Saved entries
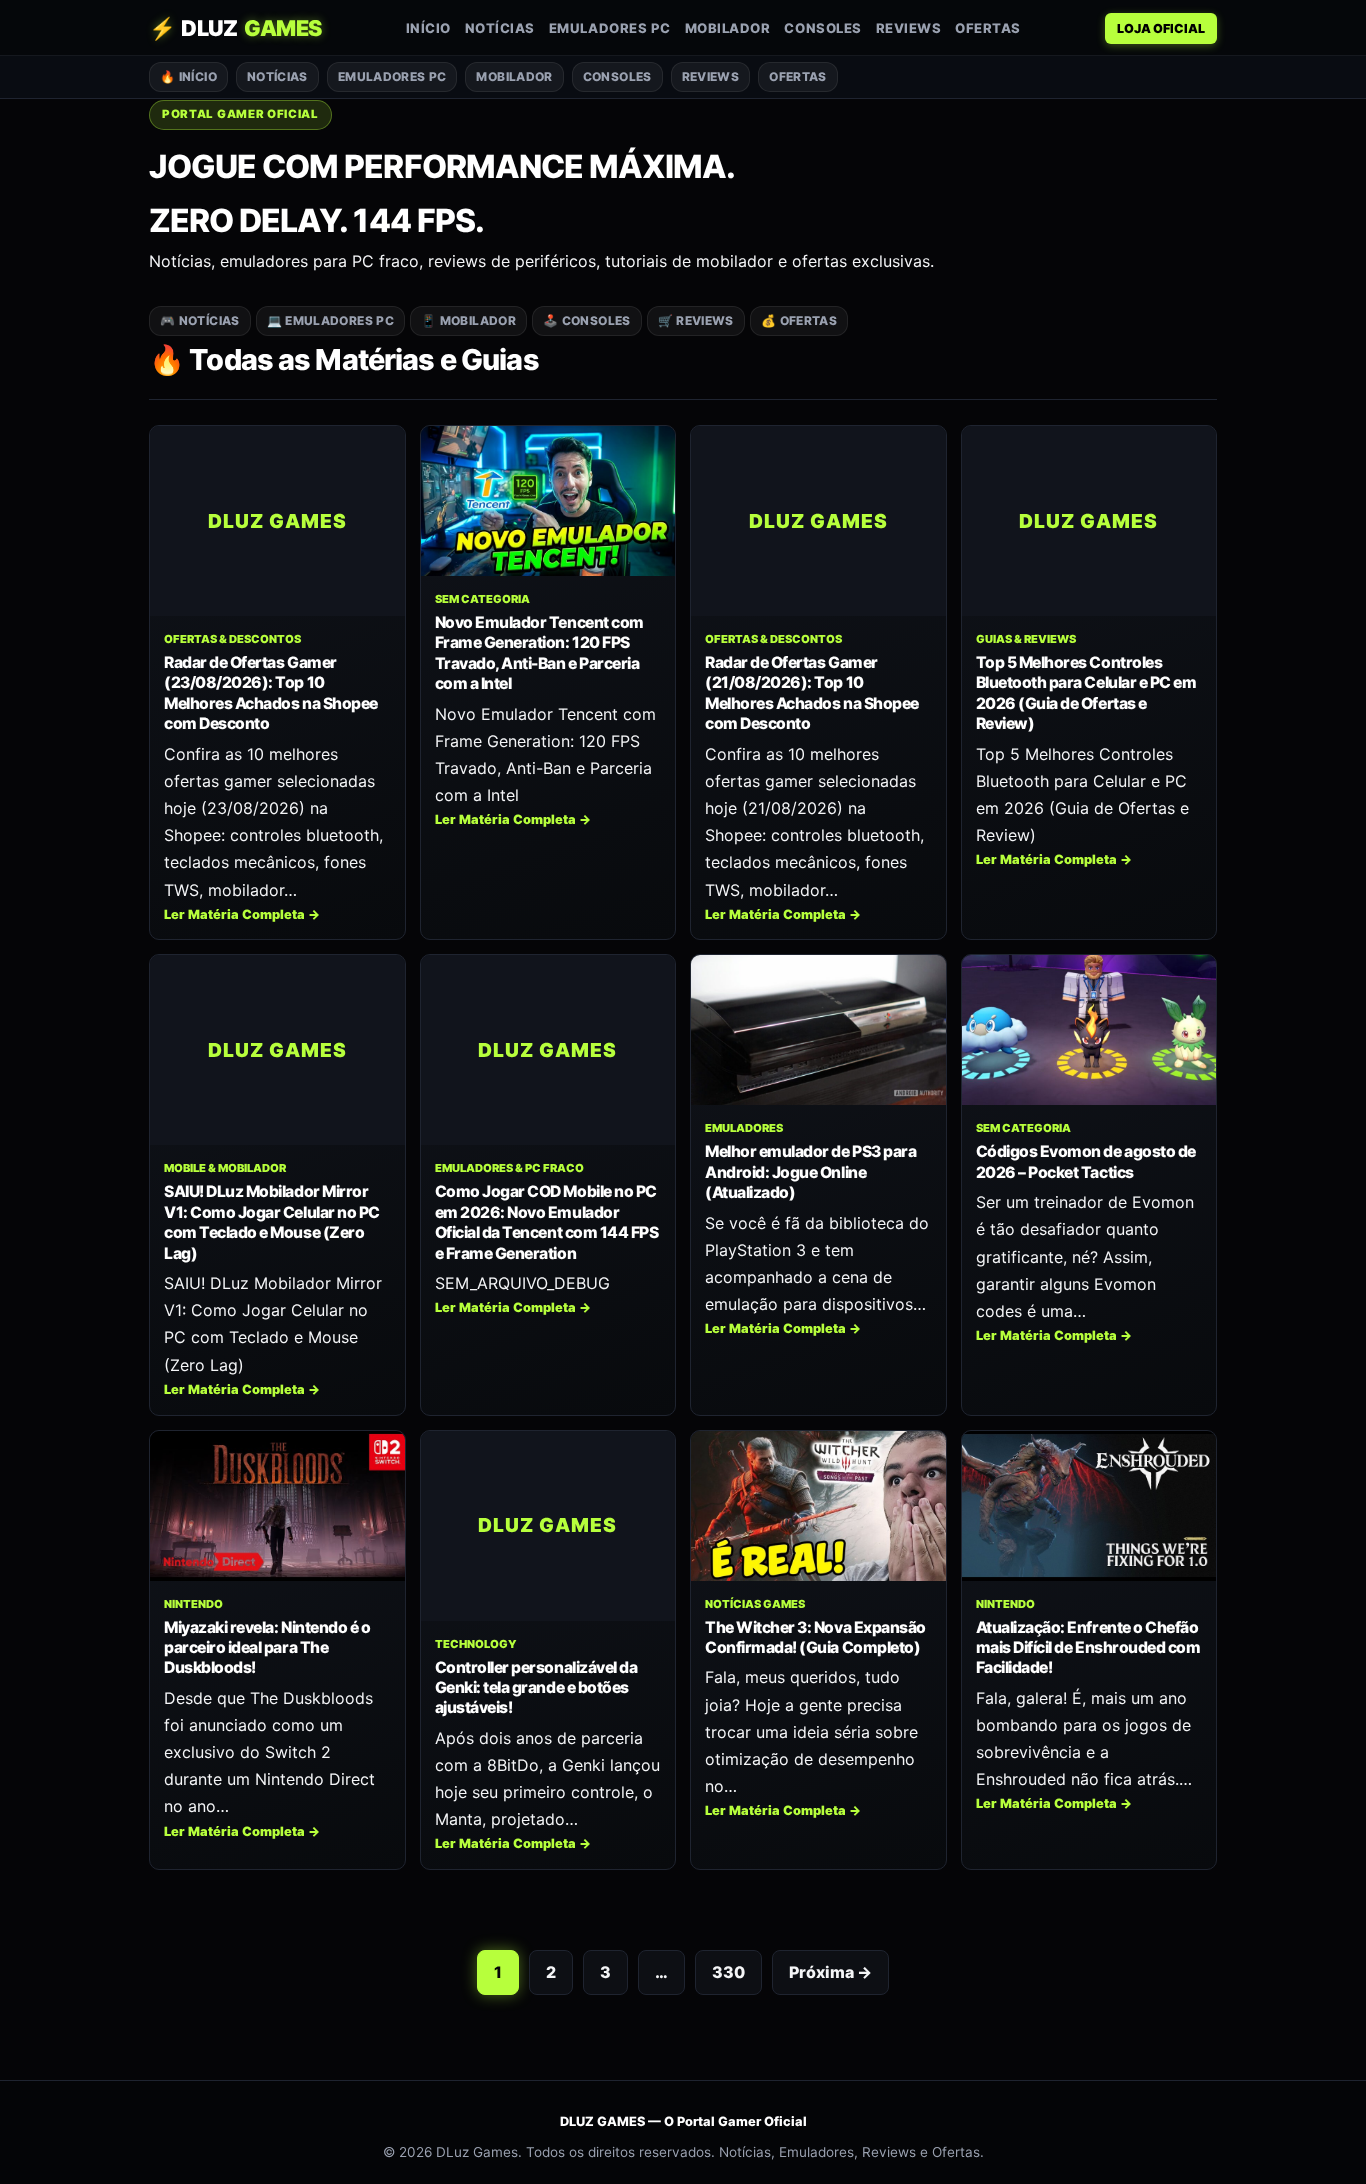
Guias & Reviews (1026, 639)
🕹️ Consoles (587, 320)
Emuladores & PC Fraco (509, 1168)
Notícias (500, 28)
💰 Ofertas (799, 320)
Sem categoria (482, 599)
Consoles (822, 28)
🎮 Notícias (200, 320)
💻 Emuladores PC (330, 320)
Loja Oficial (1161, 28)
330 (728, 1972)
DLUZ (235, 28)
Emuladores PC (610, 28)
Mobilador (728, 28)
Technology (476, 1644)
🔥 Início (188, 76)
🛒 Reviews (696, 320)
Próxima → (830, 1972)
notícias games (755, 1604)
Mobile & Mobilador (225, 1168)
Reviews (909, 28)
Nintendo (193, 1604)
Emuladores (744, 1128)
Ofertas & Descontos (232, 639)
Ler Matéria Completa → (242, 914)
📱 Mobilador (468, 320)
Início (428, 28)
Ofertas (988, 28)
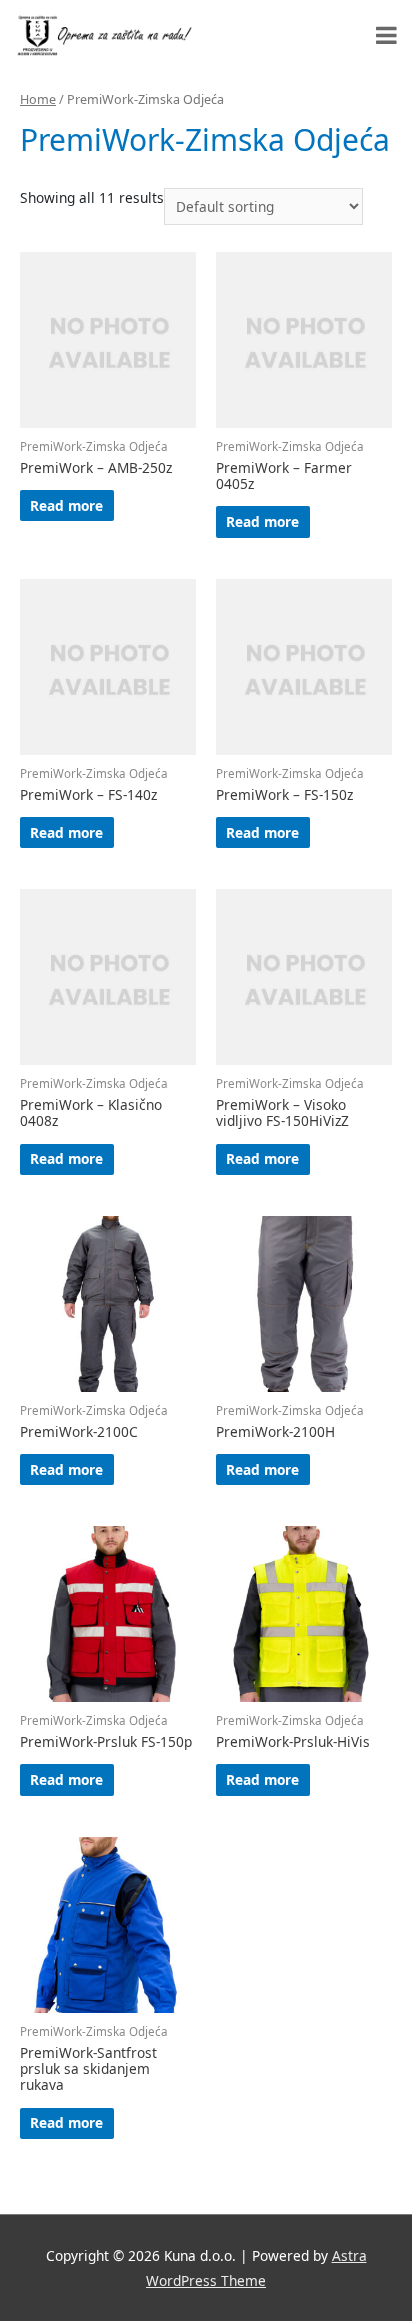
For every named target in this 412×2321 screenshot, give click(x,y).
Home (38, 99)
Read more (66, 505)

Exercise - Repeat the exact lines from the first line of the data through the line containing "Reviews (909, 28)". Nothing else, no pictures.

Result below -
Guias & Reviews (1026, 639)
🕹️ Consoles (587, 320)
Emuladores & PC Fraco (509, 1168)
Notícias (500, 28)
💰 Ofertas (799, 320)
Sem categoria (482, 599)
Consoles (822, 28)
🎮 Notícias (200, 320)
💻 Emuladores PC (330, 320)
Loja Oficial (1161, 28)
330 (728, 1972)
DLUZ (235, 28)
Emuladores PC (610, 28)
Mobilador (728, 28)
Technology (476, 1644)
🔥 Início (188, 76)
🛒 Reviews (696, 320)
Próxima → (830, 1972)
notícias games (755, 1604)
Mobile & Mobilador (225, 1168)
Reviews (909, 28)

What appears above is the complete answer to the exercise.